Porque não hesita em desistir das funções governativas e lançar-se, como cabeça de lista do PSD, ao Parlamento Europeu. É eleito para um mandato de quatro anos. A meio decide regressar a Portugal. Era tempo de empreender.

Todo o país empreendia em 1989 - auge do cavaquismo e do ciclo económico que tanto ajudou Cadilhe. E o eurodeputado não resistiu aos apelos do novo ambiente «business» do país.

Escolhe o sector da comunicação social e torna-se empresário.

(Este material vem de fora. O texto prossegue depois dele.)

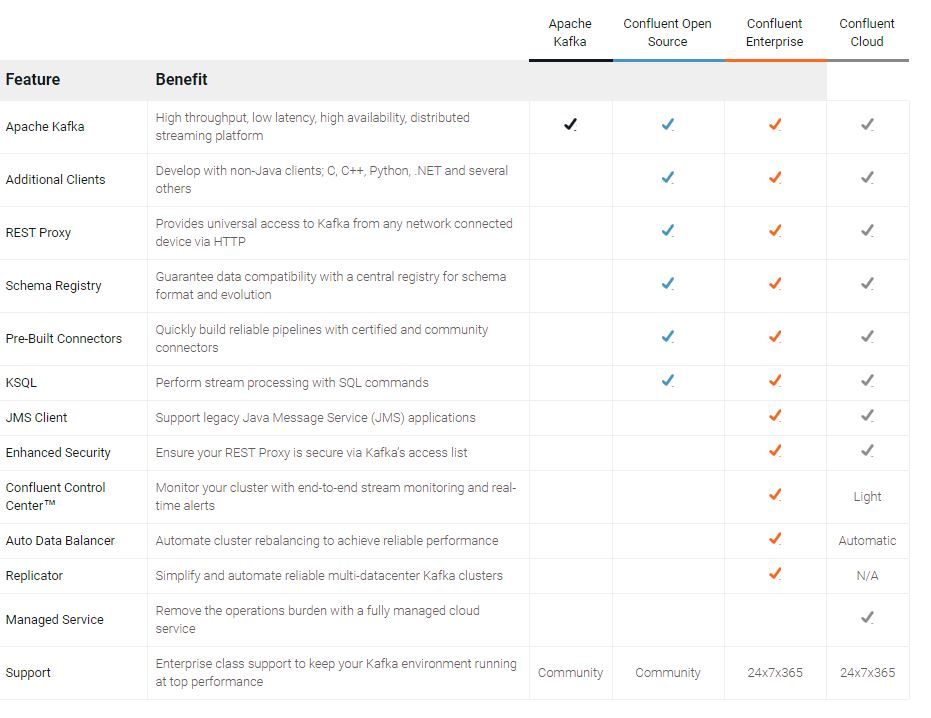
Task: Click blue checkmark in Additional Clients row
Action: coord(667,178)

Ao contrário de muitos projectos nessa época lançados, a aposta não lhe sai bem. A política, de braços abertos, acolhe-o de volta. É Cavaco quem lhe concede novo voto de confiança e entrega-lhe a Secretaria de Estado da Cultura.

Já mais maduro, agora é para valer. Quase foi. Libertou-se da «maldição dos dois anos» e, desta vez, só desistiu em finais de 1994. Quatro anos!

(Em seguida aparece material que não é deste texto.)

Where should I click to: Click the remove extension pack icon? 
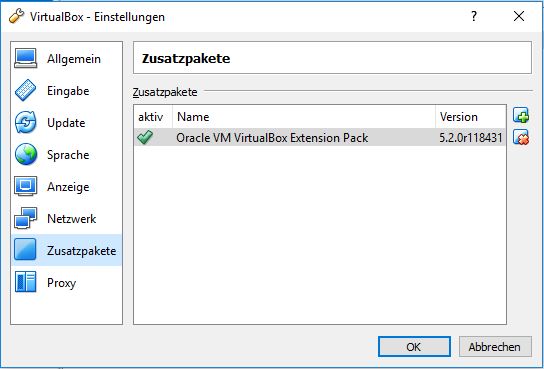[521, 137]
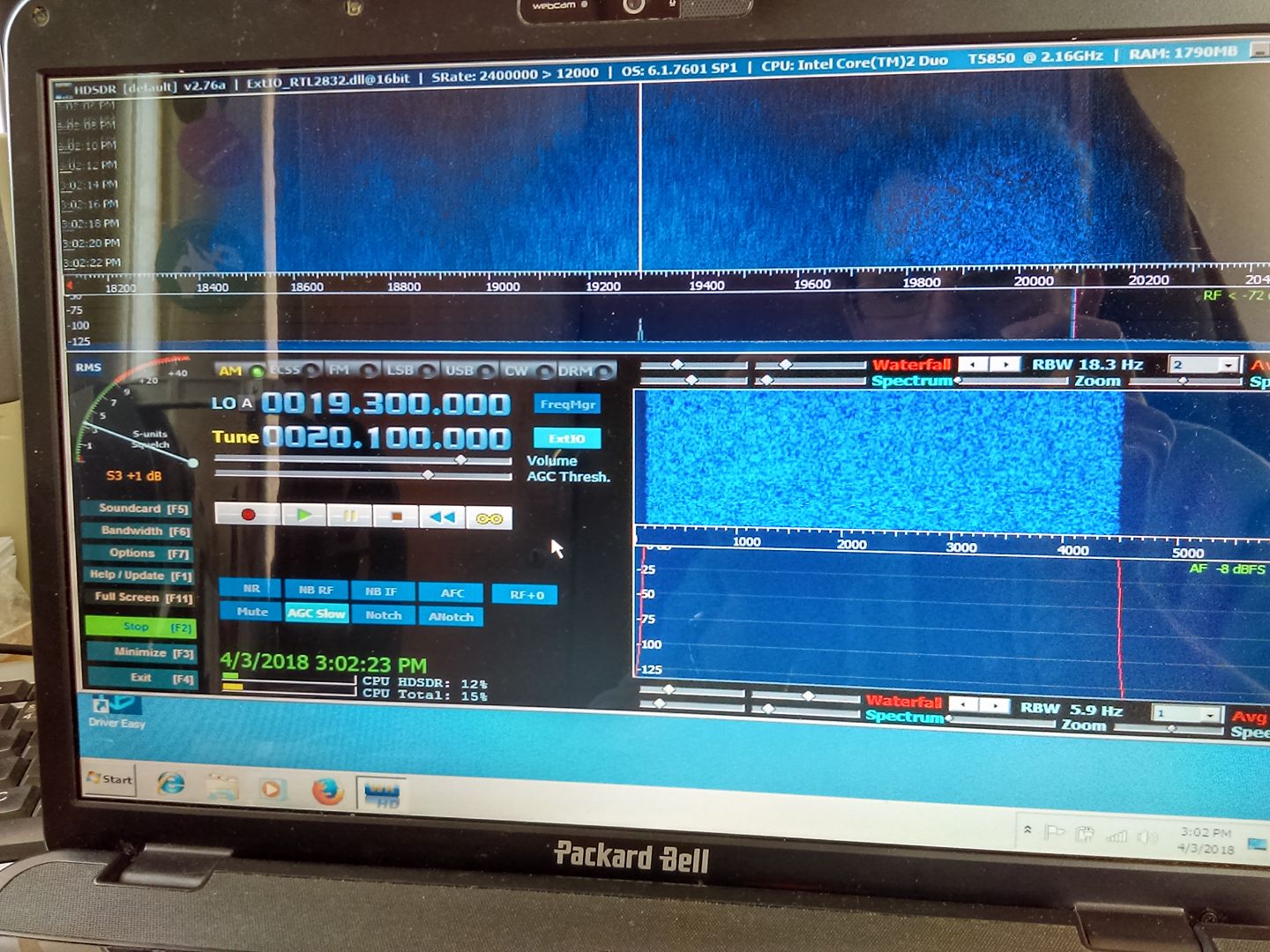Click the Volume slider handle
Screen dimensions: 1270x952
[460, 460]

Sai em ruptura com o chefe de Governo e presidente do partido. Em coerência, disputa a liderança do PSD, contra Fernando Nogueira e Durão Barroso. Decide não ir ao fim, pois percebe que o Congresso não lhe dá votos suficientes.

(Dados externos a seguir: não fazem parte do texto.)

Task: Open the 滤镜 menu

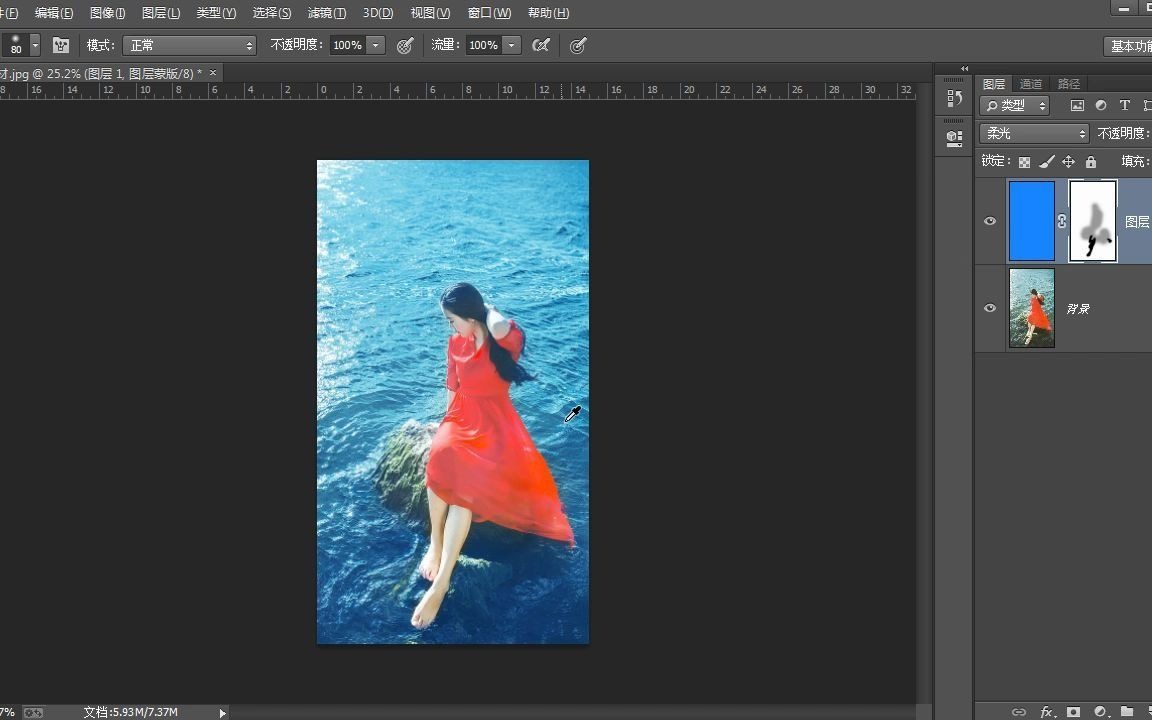Action: (325, 12)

Ainda em 1995, não são os miltantes do PSD, mas os sócios do Sporting que lhe confiam a presidência. Jura cumprir todo o mandato. Em Março seguinte, muda de ideias e volta a tentar a liderança partidária. O congresso elege Marcelo.

Por isso, fica com caminho livre para as autárquicas do ano seguinte. E dá uma «banhada» aos socialistas na Figueira da Foz. Leva o mandato até ao fim! E, em 2000, abaixo de Durão Barroso e acima de Marques Mendes, falha no terceiro congresso em que disputa a presidência do PSD.

Fim de 2001 volta a ser rei nas autárquicas, tira Lisboa à esquerda, mas deixa-a a meio. O túnel aberto, o Parque Mayer fechado. Queria ser Presidente, mas sai para primeiro-ministro.

Conhece bem o cargo. Desempenhou, de forma brilhante, num concurso televisivo, contra Torres Couto e apresentado por Albarran, ganha 600 contos e um cheque em directo. Ainda na TV, entra em conflito com o macaco Adriano, culpa o João Baião e abandona a política. A decisão era irreversível...

Há algo de constante neste percurso profissional de Pedro Santana Lopes - nada é constante. Raramente as coisas chegam ao fim. Os projectos são para uma vida. Duram dois anos. Diz sempre o que pensa. Com frequência não faz o que diz. No Governo. No Parlamento Europeu. Nas empresas. No Governo. No Sporting. Em Lisboa.

Eleições antecipadas significam instabilidade. A nossa elite empresarial está de acordo sobre este ponto. E a baixar nos níveis de exigência. Em nome da estabilidade, aceitam Santana Lopes.

Durante dois anos, ouvi muitos destes notáveis lamentarem-se que as reformas ficavam todas pela metade. Porque o primeiro-ministro era bom, o Governo é que era mau. Já se conformam com o contrário: o Governo tem de ser bom, mesmo que o primeiro-ministro não sirva.